How to use all 16KB shared memory

I can confirm that this works for my application.

Is the ‘volatile’ trick required? I didn’t use it as I read your post after changing my application. In my case it seems to work without volatile, but maybe I was just lucky that the compiler produced the required code…

Thanks for your input, it solved my problems, although the approach seems to be a bit risky.

I’ll code a slower fallback for the case it doesn’t work.

Hi Jamie,

I’m trying to do now a sum reduction on a large array (~1000-5000 floats) which won’t fit into shared mem (I won’t know the size of the array till runtime).

Take a look at :…an/doc/scan.pdf

sepcifically look at the “Arrays of arbitrary size”… , this is a more elegant way of what I wrote in previous posts.


It is not required if you are either not going to use your input arguments after shared memory is trashed, or if you are sure that parameter has ended up in the register. I’d recommend to always check ptx code. In case compiler decides to read input args too late, volatile trick is a 100% to make it stop doing so (at least in 2.2 version of the toolkit).

Sure it is, you shouldn’t probably expect this to work on future hardware.

I’m just going to say that if you ever ship code that does this and then I have to support it when it breaks, I will personally hunt you down :)

Ha ha ha… :-)

While you are sharpening the axe: Is there a reason these values can’t go into constant memory? I expect the parameters to almost exclusively be accessed in a broadcast mode, which would make the constant cache ideal.

Where will u have “blockID” in Constat memory? To access it, you will still need a blockId and thus a chicken-egg prob

The gridDim and blockDim can go in constant memory as they are constant to the whole invocation.

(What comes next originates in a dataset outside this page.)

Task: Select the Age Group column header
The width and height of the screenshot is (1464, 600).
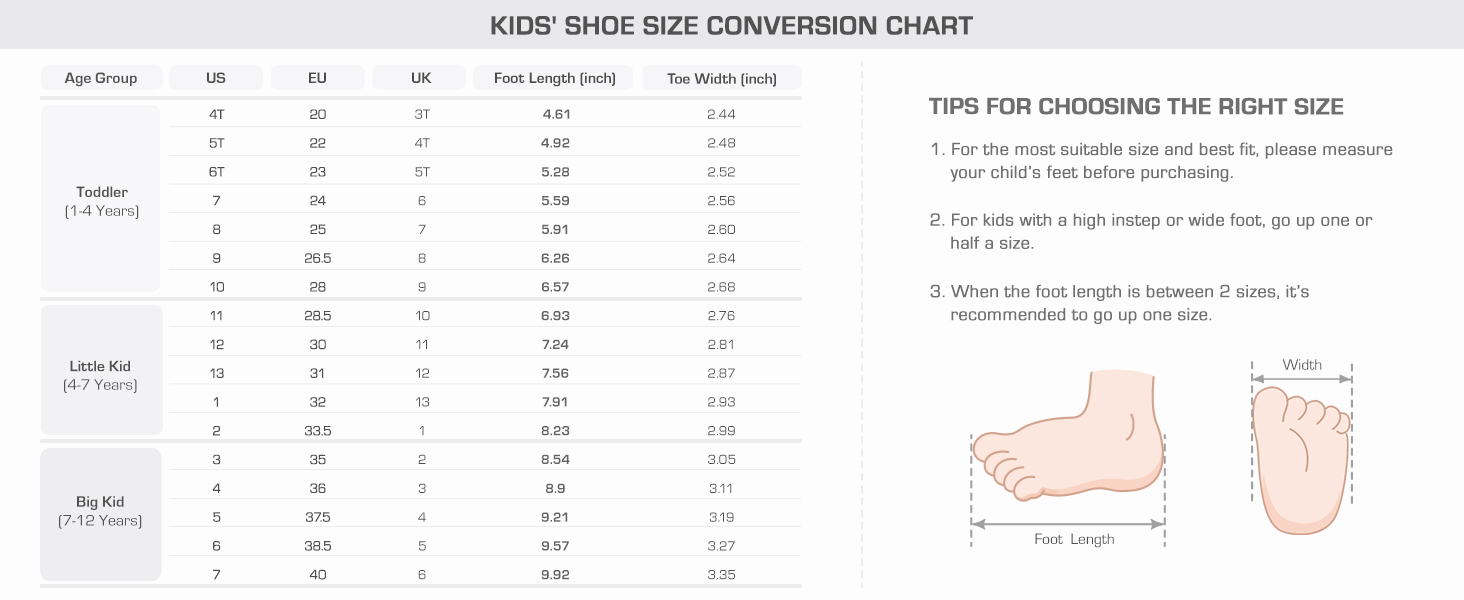Action: coord(100,78)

The constant cache is not specific to a shader multiprocessor (CUDA Processor). Some special variables, like BlockIdx are specific to a thread block and therefore the constant memory data would have to be partitioned: multiple copies of the special variables need to be placed there. Maybe the guys who wrote the thread block scheduler reasoned that it was easier to implement by using shared memory.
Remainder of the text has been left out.